I risultati dello studio, basato sui dati raccolti nella UK Biobank, una database biomedico contenente informazioni genetiche e sanitarie di circa mezzo milione di cittadini del Regno Unito, sono stati controllati con un gruppo di pazienti in Italia che avevano la pressione alta. Ciò ha confermato che le regioni del cervello identificate dai ricercatori erano quelle effettivamente colpite.
“Il nostro studio ha individuato, per la prima volta, regioni specifiche nel cervello che sono potenzialmente associate in modo causale con l’ipertensione e problemi cognitivi menomazione – ha evidenziato il primo autore dello studio, il professore associato Mateusz Siedlinski, anch’egli ricercatore del Jagellonic University Medical College -. Ciò è stato possibile unicamente grazie alla disponibilità di dati della biobanca del Regno Unito, comprese le scansioni cerebrali MRI, e grazie a precedenti ricerche che hanno identificato varianti genetiche che influenzano la struttura e la funzione di oltre 3000 aree del cervello”.

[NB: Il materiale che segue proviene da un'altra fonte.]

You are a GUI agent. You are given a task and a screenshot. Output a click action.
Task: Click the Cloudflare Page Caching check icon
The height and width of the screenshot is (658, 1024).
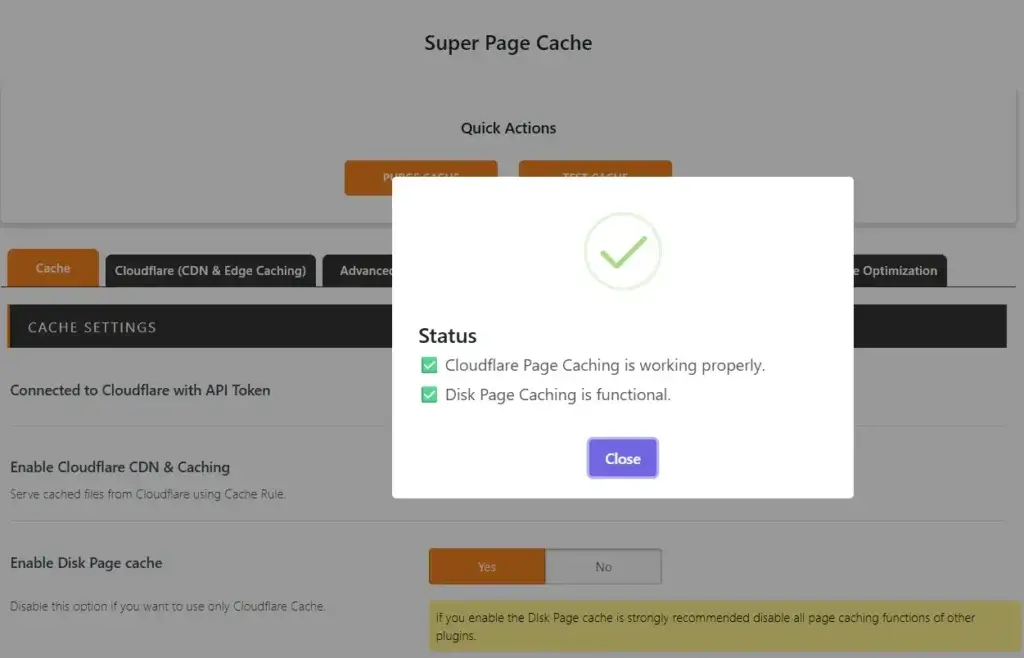tap(429, 365)
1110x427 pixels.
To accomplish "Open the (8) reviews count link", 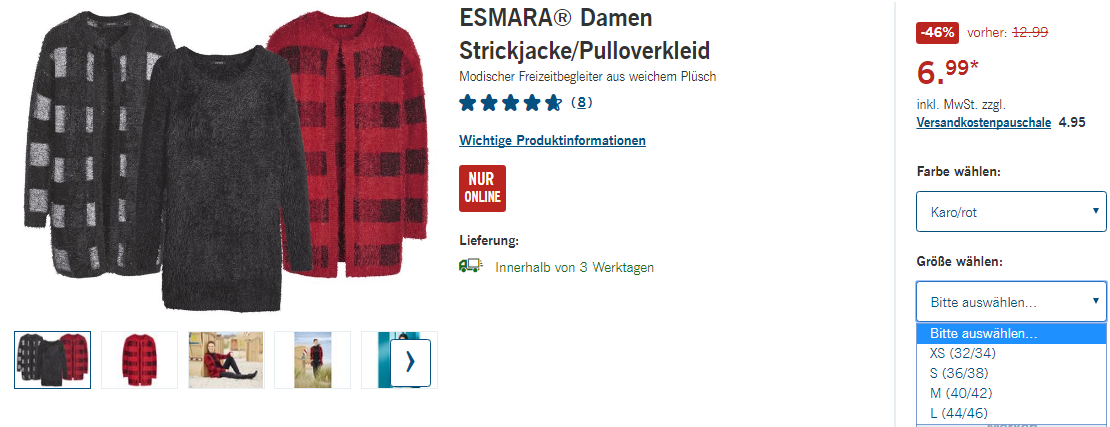I will coord(581,103).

“Sappiamo da tempo che l’ipertensione è un fattore di rischio per il declino cognitivo, ma non era chiaro come l’ipertensione danneggi il cervello – ha dichiarato La coautrice dello studio, la professoressa Joanna Wardlaw, responsabile delle scienze di neuroimaging presso l’Università di Edimburgo – . Questo studio mostra che specifiche regioni del cervello sono a rischio particolarmente elevato di danni dovuti alla pressione sanguigna alta, il che può aiutare a identificare le persone a rischio di declino cognitivo nelle prime fasi e potenzialmente a indirizzare le terapie in modo più efficace in futuro”.